** EXCERPTED DATA **

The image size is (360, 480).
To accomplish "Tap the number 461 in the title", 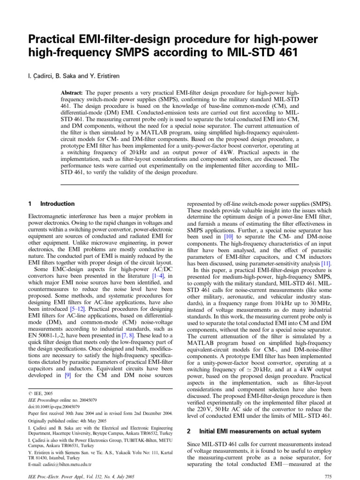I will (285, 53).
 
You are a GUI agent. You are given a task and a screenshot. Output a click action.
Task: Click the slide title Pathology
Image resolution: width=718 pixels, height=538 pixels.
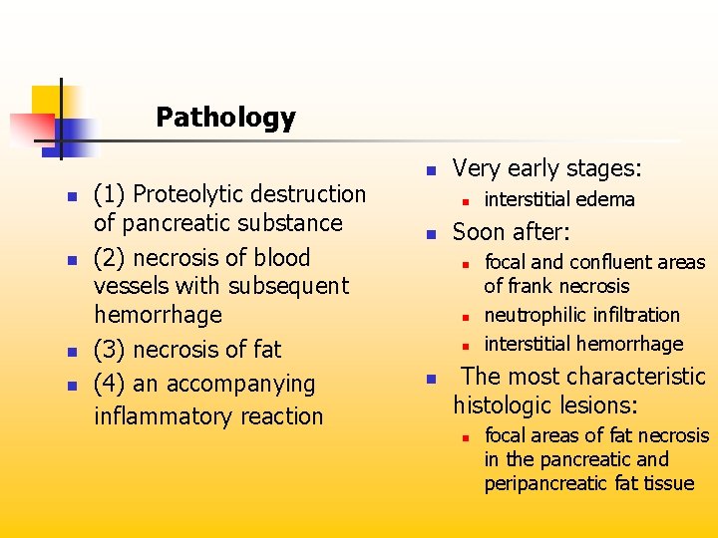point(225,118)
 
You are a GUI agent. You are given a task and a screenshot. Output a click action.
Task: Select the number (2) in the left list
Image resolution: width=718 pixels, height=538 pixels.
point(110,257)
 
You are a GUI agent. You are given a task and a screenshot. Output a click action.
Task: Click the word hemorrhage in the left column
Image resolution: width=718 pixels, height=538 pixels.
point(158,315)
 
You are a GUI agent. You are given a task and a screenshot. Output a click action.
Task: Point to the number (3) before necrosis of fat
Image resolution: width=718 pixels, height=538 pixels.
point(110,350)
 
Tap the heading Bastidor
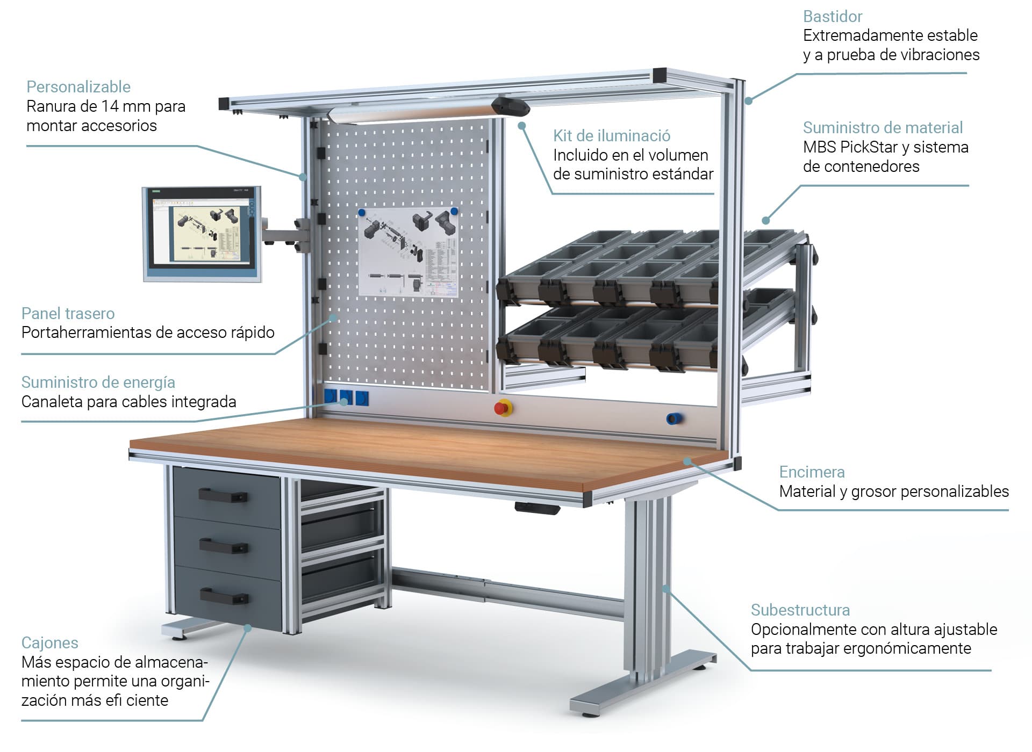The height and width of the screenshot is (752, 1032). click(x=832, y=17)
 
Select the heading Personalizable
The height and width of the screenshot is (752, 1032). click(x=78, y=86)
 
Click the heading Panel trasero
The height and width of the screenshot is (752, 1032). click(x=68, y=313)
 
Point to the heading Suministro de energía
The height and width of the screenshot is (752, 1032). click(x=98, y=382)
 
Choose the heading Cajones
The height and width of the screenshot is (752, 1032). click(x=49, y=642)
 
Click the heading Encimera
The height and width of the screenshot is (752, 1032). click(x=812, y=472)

---

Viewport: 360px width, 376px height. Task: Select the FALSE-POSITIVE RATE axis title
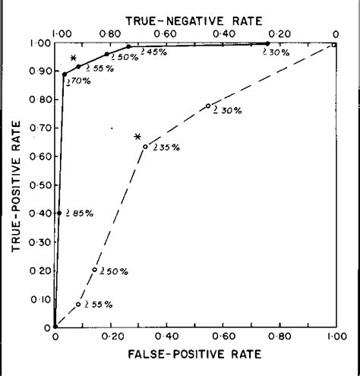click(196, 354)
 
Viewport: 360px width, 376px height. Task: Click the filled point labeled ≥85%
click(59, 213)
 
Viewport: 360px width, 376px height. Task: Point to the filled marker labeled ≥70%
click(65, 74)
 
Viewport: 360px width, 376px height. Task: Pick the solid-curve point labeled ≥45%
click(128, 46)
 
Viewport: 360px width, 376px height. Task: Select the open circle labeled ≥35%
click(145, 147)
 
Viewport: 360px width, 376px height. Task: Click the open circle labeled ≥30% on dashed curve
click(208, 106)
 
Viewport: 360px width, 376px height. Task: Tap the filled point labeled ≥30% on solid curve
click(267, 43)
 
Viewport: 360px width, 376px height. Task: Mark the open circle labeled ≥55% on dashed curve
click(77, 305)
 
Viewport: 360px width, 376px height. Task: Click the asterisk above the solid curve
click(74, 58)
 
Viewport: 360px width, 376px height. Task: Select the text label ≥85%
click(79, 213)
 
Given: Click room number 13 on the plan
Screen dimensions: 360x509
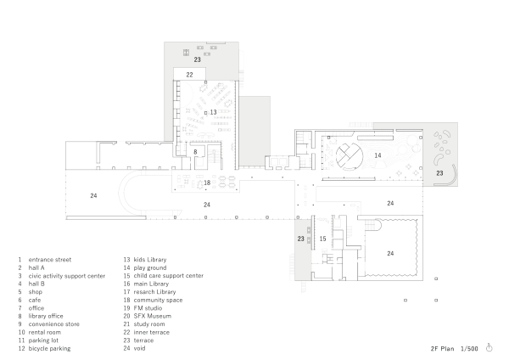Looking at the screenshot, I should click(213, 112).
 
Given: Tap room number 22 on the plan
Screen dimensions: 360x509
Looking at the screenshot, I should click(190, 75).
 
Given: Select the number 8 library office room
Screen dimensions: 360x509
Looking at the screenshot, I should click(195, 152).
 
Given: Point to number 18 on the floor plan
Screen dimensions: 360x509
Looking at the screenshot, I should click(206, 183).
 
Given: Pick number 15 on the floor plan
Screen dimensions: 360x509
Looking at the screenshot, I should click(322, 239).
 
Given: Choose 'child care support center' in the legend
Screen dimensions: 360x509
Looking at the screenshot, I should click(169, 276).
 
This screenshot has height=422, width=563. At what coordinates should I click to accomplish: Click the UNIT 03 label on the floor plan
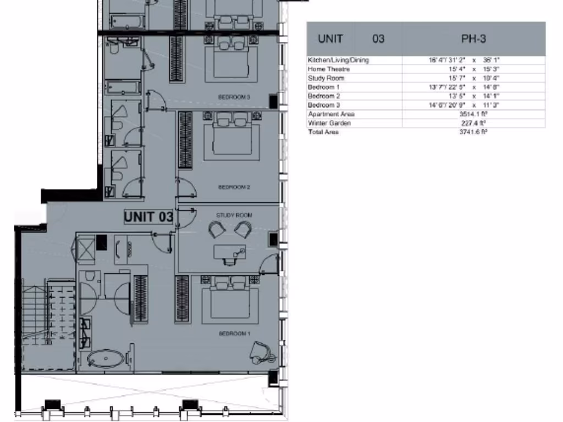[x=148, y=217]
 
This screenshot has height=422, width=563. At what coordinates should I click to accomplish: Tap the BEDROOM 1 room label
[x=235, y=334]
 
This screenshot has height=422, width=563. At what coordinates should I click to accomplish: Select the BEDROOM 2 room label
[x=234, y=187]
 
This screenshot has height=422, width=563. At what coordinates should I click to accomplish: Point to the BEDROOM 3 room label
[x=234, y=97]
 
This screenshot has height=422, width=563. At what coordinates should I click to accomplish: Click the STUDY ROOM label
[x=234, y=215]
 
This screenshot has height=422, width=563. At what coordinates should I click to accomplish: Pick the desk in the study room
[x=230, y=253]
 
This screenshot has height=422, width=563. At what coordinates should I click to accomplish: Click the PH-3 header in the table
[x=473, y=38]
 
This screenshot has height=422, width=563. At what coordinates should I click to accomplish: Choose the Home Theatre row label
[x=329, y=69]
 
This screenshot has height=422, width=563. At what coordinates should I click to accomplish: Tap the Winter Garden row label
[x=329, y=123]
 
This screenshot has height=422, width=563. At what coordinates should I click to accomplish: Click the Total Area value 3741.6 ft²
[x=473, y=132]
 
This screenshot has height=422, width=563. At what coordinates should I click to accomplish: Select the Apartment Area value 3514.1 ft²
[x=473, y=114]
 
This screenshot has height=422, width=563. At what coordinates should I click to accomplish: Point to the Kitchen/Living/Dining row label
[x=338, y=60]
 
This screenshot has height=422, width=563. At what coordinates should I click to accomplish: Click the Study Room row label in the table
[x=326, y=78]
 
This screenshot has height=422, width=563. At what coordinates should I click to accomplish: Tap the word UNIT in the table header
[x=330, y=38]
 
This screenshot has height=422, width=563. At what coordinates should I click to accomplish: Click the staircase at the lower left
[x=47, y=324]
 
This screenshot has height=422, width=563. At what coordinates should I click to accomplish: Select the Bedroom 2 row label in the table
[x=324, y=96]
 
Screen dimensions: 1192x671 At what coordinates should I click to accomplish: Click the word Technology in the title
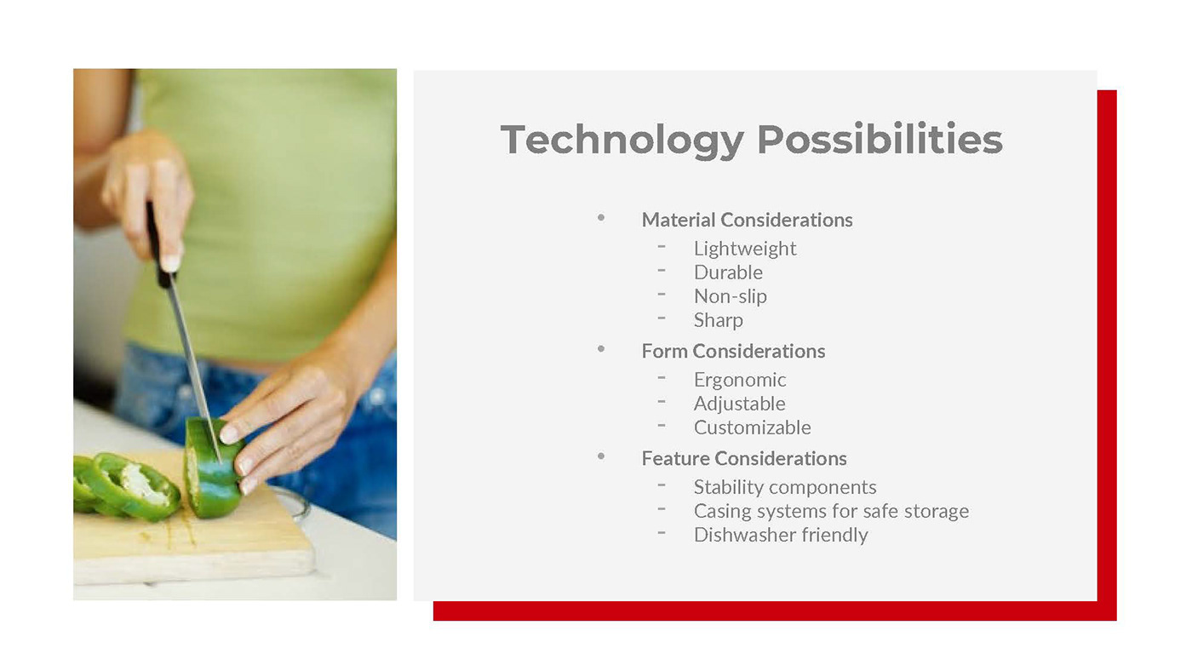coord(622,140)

** WHAT THE TASK ASKS **
Please quote the stretch of the listing above from the line that contains "STUDY ROOM label" through the line that contains "[x=329, y=69]", reproducing each line as it appears.

** TASK RESPONSE **
This screenshot has height=422, width=563. At what coordinates should I click to accomplish: Click the STUDY ROOM label
[x=234, y=215]
 
This screenshot has height=422, width=563. At what coordinates should I click to accomplish: Pick the desk in the study room
[x=230, y=253]
 
This screenshot has height=422, width=563. At what coordinates should I click to accomplish: Click the PH-3 header in the table
[x=473, y=38]
 
This screenshot has height=422, width=563. At what coordinates should I click to accomplish: Choose the Home Theatre row label
[x=329, y=69]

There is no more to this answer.